▸ The problem
Below are some entries; set them all down exactly.

▸ Records provided
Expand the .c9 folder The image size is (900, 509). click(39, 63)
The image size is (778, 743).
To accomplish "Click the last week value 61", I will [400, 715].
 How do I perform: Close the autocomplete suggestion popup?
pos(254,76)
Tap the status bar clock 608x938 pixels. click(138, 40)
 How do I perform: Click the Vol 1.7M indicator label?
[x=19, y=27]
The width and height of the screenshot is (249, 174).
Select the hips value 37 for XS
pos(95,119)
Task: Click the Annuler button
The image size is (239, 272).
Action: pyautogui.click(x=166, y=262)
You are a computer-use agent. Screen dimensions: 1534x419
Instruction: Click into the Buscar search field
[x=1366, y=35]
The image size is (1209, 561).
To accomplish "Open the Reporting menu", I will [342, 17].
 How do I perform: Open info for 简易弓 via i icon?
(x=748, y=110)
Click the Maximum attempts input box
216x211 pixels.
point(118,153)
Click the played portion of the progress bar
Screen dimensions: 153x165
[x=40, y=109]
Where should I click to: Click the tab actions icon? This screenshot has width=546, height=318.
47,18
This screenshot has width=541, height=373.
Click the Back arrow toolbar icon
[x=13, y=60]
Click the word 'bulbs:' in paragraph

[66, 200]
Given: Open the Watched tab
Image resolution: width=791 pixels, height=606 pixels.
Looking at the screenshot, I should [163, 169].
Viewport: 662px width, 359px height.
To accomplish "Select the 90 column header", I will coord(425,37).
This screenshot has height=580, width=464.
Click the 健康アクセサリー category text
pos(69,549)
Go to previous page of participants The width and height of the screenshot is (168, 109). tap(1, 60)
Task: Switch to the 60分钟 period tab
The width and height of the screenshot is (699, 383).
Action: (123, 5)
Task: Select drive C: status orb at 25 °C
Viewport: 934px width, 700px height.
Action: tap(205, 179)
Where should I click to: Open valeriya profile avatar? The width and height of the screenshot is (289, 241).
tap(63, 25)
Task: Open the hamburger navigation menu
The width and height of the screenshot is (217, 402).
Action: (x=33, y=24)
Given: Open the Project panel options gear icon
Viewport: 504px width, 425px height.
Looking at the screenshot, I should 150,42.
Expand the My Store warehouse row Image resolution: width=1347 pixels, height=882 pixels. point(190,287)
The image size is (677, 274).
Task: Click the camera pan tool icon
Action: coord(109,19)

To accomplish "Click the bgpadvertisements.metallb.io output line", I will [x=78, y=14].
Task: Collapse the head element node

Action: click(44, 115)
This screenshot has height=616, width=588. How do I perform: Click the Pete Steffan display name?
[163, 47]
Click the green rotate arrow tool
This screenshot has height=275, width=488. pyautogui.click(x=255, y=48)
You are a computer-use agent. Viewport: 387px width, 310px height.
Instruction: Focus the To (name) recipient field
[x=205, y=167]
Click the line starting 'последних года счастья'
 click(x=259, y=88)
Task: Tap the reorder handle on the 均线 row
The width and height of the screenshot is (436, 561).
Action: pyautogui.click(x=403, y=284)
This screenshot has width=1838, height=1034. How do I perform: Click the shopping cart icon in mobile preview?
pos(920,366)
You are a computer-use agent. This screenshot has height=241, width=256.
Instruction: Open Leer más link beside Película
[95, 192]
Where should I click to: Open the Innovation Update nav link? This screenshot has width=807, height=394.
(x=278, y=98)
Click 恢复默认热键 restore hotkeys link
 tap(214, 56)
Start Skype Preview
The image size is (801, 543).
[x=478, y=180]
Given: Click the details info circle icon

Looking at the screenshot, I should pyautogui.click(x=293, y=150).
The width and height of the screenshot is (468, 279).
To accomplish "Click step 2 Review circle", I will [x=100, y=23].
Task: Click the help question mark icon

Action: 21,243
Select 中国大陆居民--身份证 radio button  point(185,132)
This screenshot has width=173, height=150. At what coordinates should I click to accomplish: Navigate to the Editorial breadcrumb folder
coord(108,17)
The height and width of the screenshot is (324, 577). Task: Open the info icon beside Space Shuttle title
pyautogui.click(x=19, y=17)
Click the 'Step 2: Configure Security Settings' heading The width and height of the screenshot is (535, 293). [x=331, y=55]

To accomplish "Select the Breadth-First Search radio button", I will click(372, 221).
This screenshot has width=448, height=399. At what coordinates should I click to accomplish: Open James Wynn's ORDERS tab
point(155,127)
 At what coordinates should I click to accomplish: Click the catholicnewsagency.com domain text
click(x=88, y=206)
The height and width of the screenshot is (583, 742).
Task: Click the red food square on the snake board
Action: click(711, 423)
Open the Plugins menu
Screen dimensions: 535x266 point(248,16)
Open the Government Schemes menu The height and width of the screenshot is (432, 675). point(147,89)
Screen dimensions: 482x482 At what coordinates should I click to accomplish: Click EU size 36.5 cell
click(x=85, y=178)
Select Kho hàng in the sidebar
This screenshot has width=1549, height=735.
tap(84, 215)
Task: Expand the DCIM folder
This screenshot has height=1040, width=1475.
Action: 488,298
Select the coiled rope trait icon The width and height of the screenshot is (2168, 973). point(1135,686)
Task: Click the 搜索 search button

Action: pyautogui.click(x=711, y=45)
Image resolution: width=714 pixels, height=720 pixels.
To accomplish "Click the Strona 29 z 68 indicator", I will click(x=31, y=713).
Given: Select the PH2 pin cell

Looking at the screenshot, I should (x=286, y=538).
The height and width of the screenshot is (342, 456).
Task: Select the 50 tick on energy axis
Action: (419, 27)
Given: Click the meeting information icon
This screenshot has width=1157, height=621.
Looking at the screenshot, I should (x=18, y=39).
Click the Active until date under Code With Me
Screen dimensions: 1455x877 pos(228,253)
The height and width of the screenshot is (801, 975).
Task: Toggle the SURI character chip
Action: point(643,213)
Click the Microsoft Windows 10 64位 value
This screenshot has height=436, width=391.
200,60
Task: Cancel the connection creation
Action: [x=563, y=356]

▸ Exercise result
Expand the .c9 folder The image size is (900, 509). click(39, 63)
The image size is (778, 743).
To accomplish "Click the last week value 61", I will [400, 715].
 How do I perform: Close the autocomplete suggestion popup?
pos(254,76)
Tap the status bar clock 608x938 pixels. click(138, 40)
 How do I perform: Click the Vol 1.7M indicator label?
[x=19, y=27]
The width and height of the screenshot is (249, 174).
Select the hips value 37 for XS
pos(95,119)
Task: Click the Annuler button
The image size is (239, 272).
Action: pyautogui.click(x=166, y=262)
You are a computer-use agent. Screen dimensions: 1534x419
Instruction: Click into the Buscar search field
[x=1366, y=35]
The image size is (1209, 561).
To accomplish "Open the Reporting menu", I will [342, 17].
 How do I perform: Open info for 简易弓 via i icon?
(x=748, y=110)
Click the Maximum attempts input box
216x211 pixels.
point(118,153)
Click the played portion of the progress bar
Screen dimensions: 153x165
[x=40, y=109]
Where should I click to: Click the tab actions icon? This screenshot has width=546, height=318.
47,18
This screenshot has width=541, height=373.
Click the Back arrow toolbar icon
[x=13, y=60]
Click the word 'bulbs:' in paragraph

[66, 200]
Given: Open the Watched tab
Image resolution: width=791 pixels, height=606 pixels.
Looking at the screenshot, I should [163, 169].
Viewport: 662px width, 359px height.
To accomplish "Select the 90 column header", I will coord(425,37).
This screenshot has height=580, width=464.
Click the 健康アクセサリー category text
pos(69,549)
Go to previous page of participants The width and height of the screenshot is (168, 109). tap(1, 60)
Task: Switch to the 60分钟 period tab
The width and height of the screenshot is (699, 383).
Action: (123, 5)
Task: Select drive C: status orb at 25 °C
Viewport: 934px width, 700px height.
Action: tap(205, 179)
Where should I click to: Open valeriya profile avatar? The width and height of the screenshot is (289, 241).
tap(63, 25)
Task: Open the hamburger navigation menu
The width and height of the screenshot is (217, 402).
Action: (x=33, y=24)
Given: Open the Project panel options gear icon
Viewport: 504px width, 425px height.
Looking at the screenshot, I should 150,42.
Expand the My Store warehouse row Image resolution: width=1347 pixels, height=882 pixels. point(190,287)
The image size is (677, 274).
Task: Click the camera pan tool icon
Action: coord(109,19)

To accomplish "Click the bgpadvertisements.metallb.io output line", I will [x=78, y=14].
Task: Collapse the head element node

Action: click(44, 115)
This screenshot has height=616, width=588. How do I perform: Click the Pete Steffan display name?
[163, 47]
Click the green rotate arrow tool
This screenshot has height=275, width=488. pyautogui.click(x=255, y=48)
You are a computer-use agent. Viewport: 387px width, 310px height.
Instruction: Focus the To (name) recipient field
[x=205, y=167]
Click the line starting 'последних года счастья'
 click(x=259, y=88)
Task: Tap the reorder handle on the 均线 row
The width and height of the screenshot is (436, 561).
Action: pyautogui.click(x=403, y=284)
This screenshot has width=1838, height=1034. How do I perform: Click the shopping cart icon in mobile preview?
pos(920,366)
You are a computer-use agent. This screenshot has height=241, width=256.
Instruction: Open Leer más link beside Película
[95, 192]
Where should I click to: Open the Innovation Update nav link? This screenshot has width=807, height=394.
(x=278, y=98)
Click 恢复默认热键 restore hotkeys link
 tap(214, 56)
Start Skype Preview
The image size is (801, 543).
[x=478, y=180]
Given: Click the details info circle icon

Looking at the screenshot, I should pyautogui.click(x=293, y=150).
The width and height of the screenshot is (468, 279).
To accomplish "Click step 2 Review circle", I will [x=100, y=23].
Task: Click the help question mark icon

Action: 21,243
Select 中国大陆居民--身份证 radio button  point(185,132)
This screenshot has width=173, height=150. At what coordinates should I click to accomplish: Navigate to the Editorial breadcrumb folder
coord(108,17)
The height and width of the screenshot is (324, 577). Task: Open the info icon beside Space Shuttle title
pyautogui.click(x=19, y=17)
Click the 'Step 2: Configure Security Settings' heading The width and height of the screenshot is (535, 293). [x=331, y=55]

To accomplish "Select the Breadth-First Search radio button", I will click(372, 221).
This screenshot has width=448, height=399. At what coordinates should I click to accomplish: Open James Wynn's ORDERS tab
point(155,127)
 At what coordinates should I click to accomplish: Click the catholicnewsagency.com domain text
click(x=88, y=206)
The height and width of the screenshot is (583, 742).
Task: Click the red food square on the snake board
Action: click(711, 423)
Open the Plugins menu
Screen dimensions: 535x266 point(248,16)
Open the Government Schemes menu The height and width of the screenshot is (432, 675). point(147,89)
Screen dimensions: 482x482 At what coordinates should I click to accomplish: Click EU size 36.5 cell
click(x=85, y=178)
Select Kho hàng in the sidebar
This screenshot has width=1549, height=735.
tap(84, 215)
Task: Expand the DCIM folder
This screenshot has height=1040, width=1475.
Action: 488,298
Select the coiled rope trait icon The width and height of the screenshot is (2168, 973). point(1135,686)
Task: Click the 搜索 search button

Action: pyautogui.click(x=711, y=45)
Image resolution: width=714 pixels, height=720 pixels.
To accomplish "Click the Strona 29 z 68 indicator", I will click(x=31, y=713).
Given: Select the PH2 pin cell

Looking at the screenshot, I should (x=286, y=538).
The height and width of the screenshot is (342, 456).
Task: Select the 50 tick on energy axis
Action: (419, 27)
Given: Click the meeting information icon
This screenshot has width=1157, height=621.
Looking at the screenshot, I should (x=18, y=39).
Click the Active until date under Code With Me
Screen dimensions: 1455x877 pos(228,253)
The height and width of the screenshot is (801, 975).
Task: Toggle the SURI character chip
Action: point(643,213)
Click the Microsoft Windows 10 64位 value
This screenshot has height=436, width=391.
200,60
Task: Cancel the connection creation
Action: [x=563, y=356]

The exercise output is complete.